You are viewing a plain text version of this content. The canonical link for it is here.
Posted to dev@mesos.apache.org by "Benjamin Mahler (JIRA)" <ji...@apache.org> on 2013/03/14 03:02:12 UTC
[jira] [Created] (MESOS-391) Slave GarbageCollector needs to also
take into account the number of links, when determining removal time.

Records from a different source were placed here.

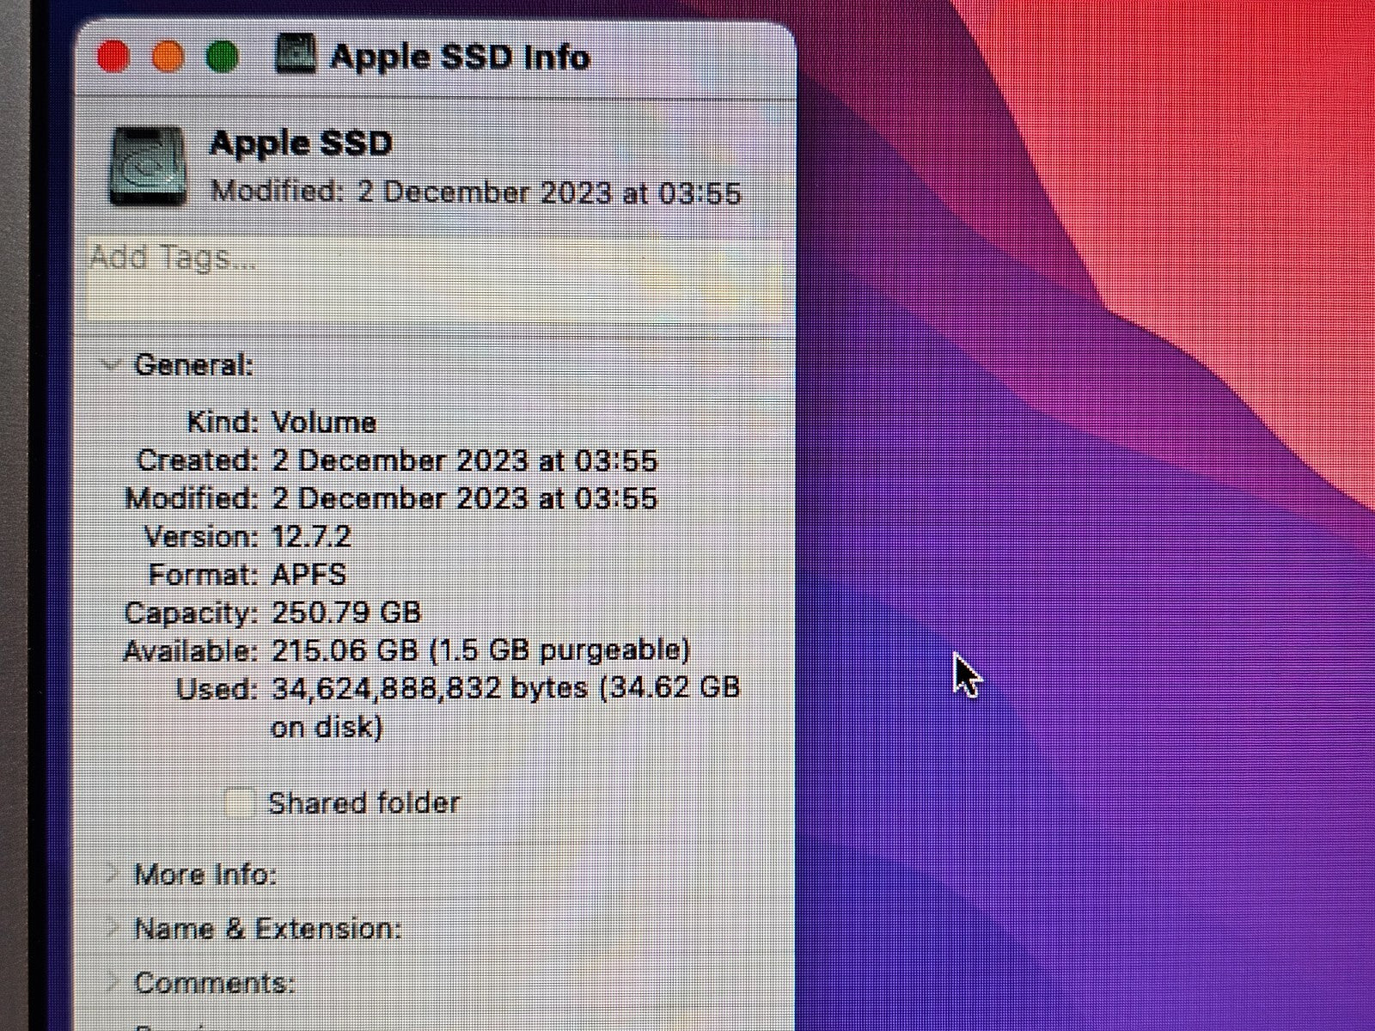Enable the Shared folder checkbox
Viewport: 1375px width, 1031px height.
coord(239,802)
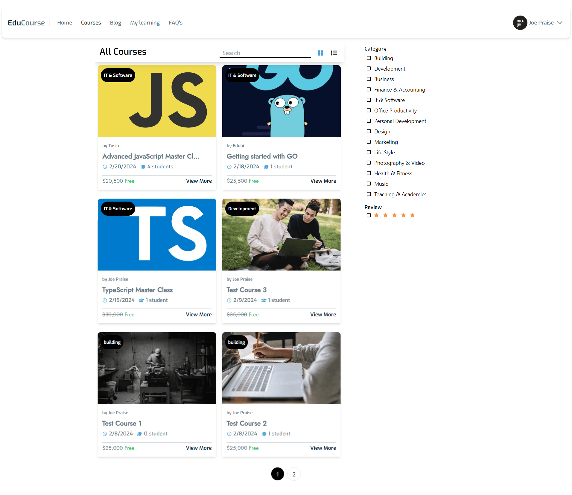Click the EduCourse logo
Viewport: 572px width, 495px height.
[26, 23]
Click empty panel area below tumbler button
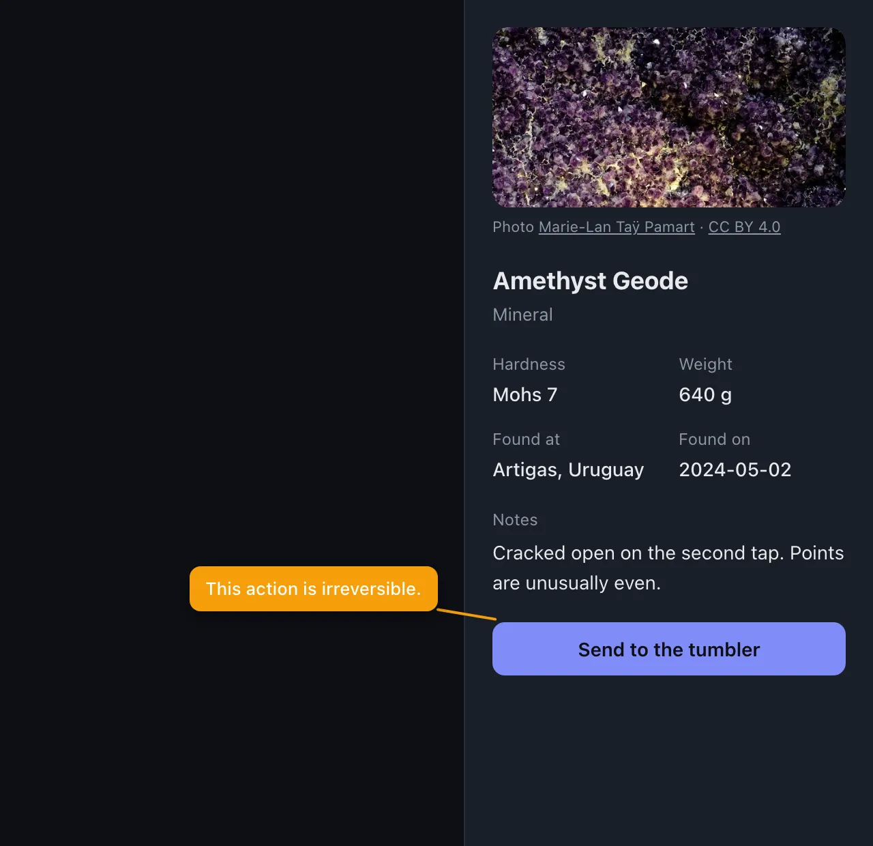Image resolution: width=873 pixels, height=846 pixels. 669,761
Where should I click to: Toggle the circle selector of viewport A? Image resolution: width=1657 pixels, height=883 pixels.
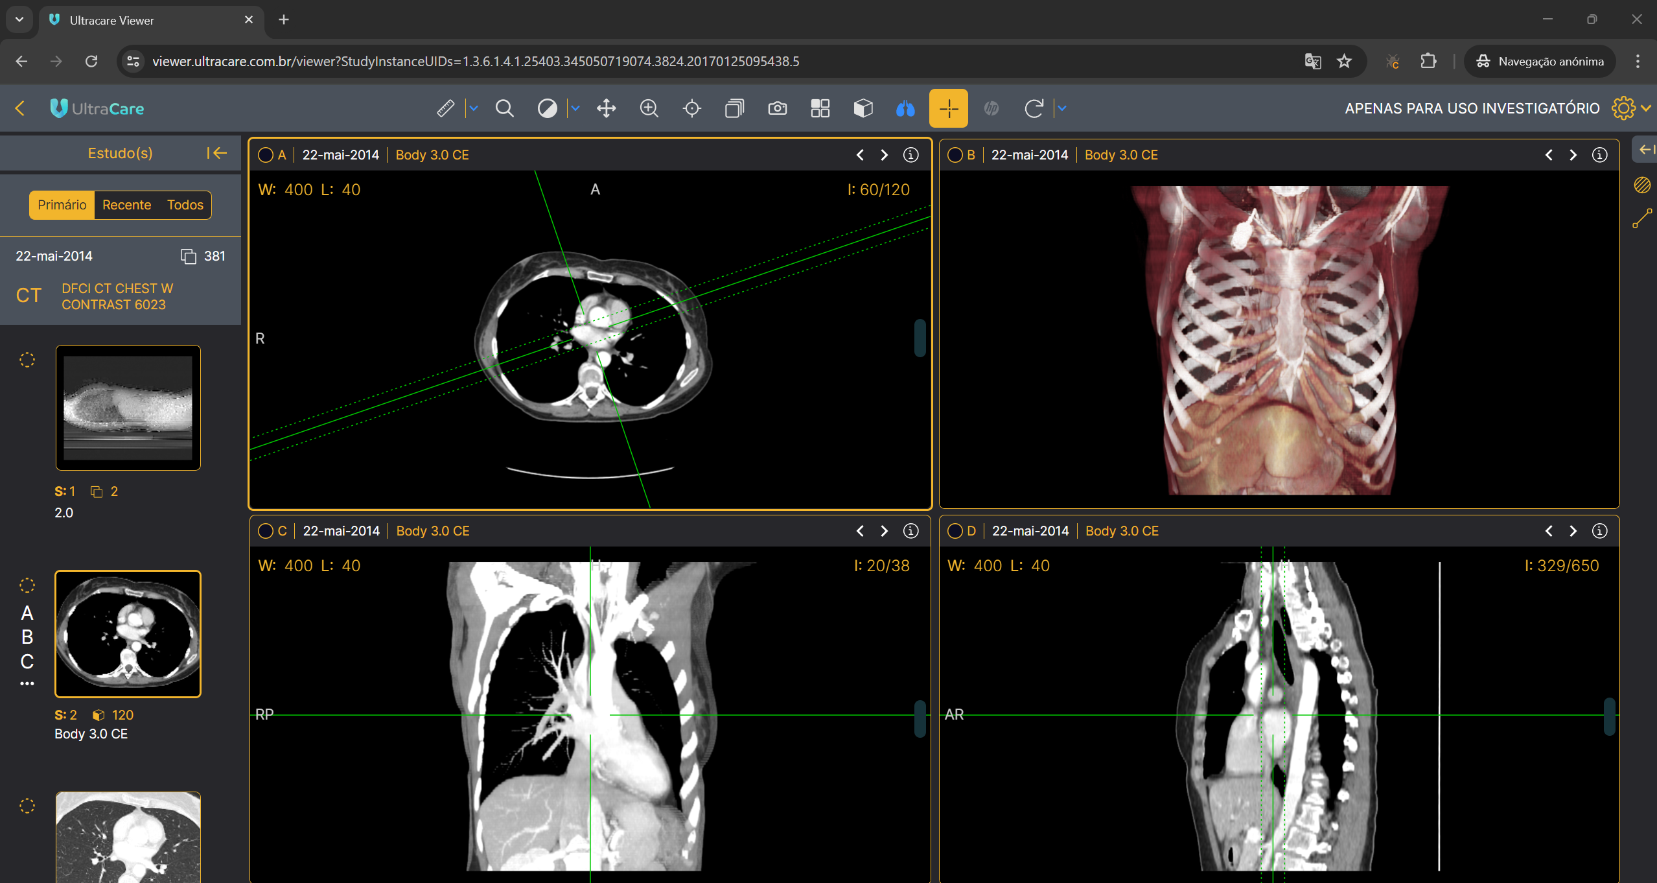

Benjamin Mahler created MESOS-391:
-------------------------------------
Summary: Slave GarbageCollector needs to also take into account the number of links, when determining removal time.
Key: MESOS-391
URL: https://issues.apache.org/jira/browse/MESOS-391
Project: Mesos
Issue Type: Bug
Reporter: Benjamin Mahler
The slave garbage collector does not take into account the number of links present, which means that if we create a lot of executor directories (up to LINK_MAX), we won't necessarily GC.
As a result of this, the slave crashes:
F0313 21:40:02.926494 33746 paths.hpp:233] CHECK_SOME(mkdir) failed: Failed to create executor directory '/var/lib/mesos/slaves/201303090208-1937777162-5050-38880-267/frameworks/201103282247-0000000019-0000/executors/thermos-1363210801777-mesos-meta_slave_0-27-e74e4b30-dcf1-4e88-8954-dd2b40b7dd89/runs/499fcc13-c391-421c-93d2-a56d1a4a931e': Too many links
*** Check failure stack trace: ***
@ 0x7f9320f82f9d google::LogMessage::Fail()
@ 0x7f9320f88c07 google::LogMessage::SendToLog()
@ 0x7f9320f8484c google::LogMessage::Flush()
@ 0x7f9320f84ab6 google::LogMessageFatal::~LogMessageFatal()
@ 0x7f9320c70312 _CheckSome::~_CheckSome()
@ 0x7f9320c9dd5c mesos::internal::slave::paths::createExecutorDirectory()
@ 0x7f9320c9e60d mesos::internal::slave::Framework::createExecutor()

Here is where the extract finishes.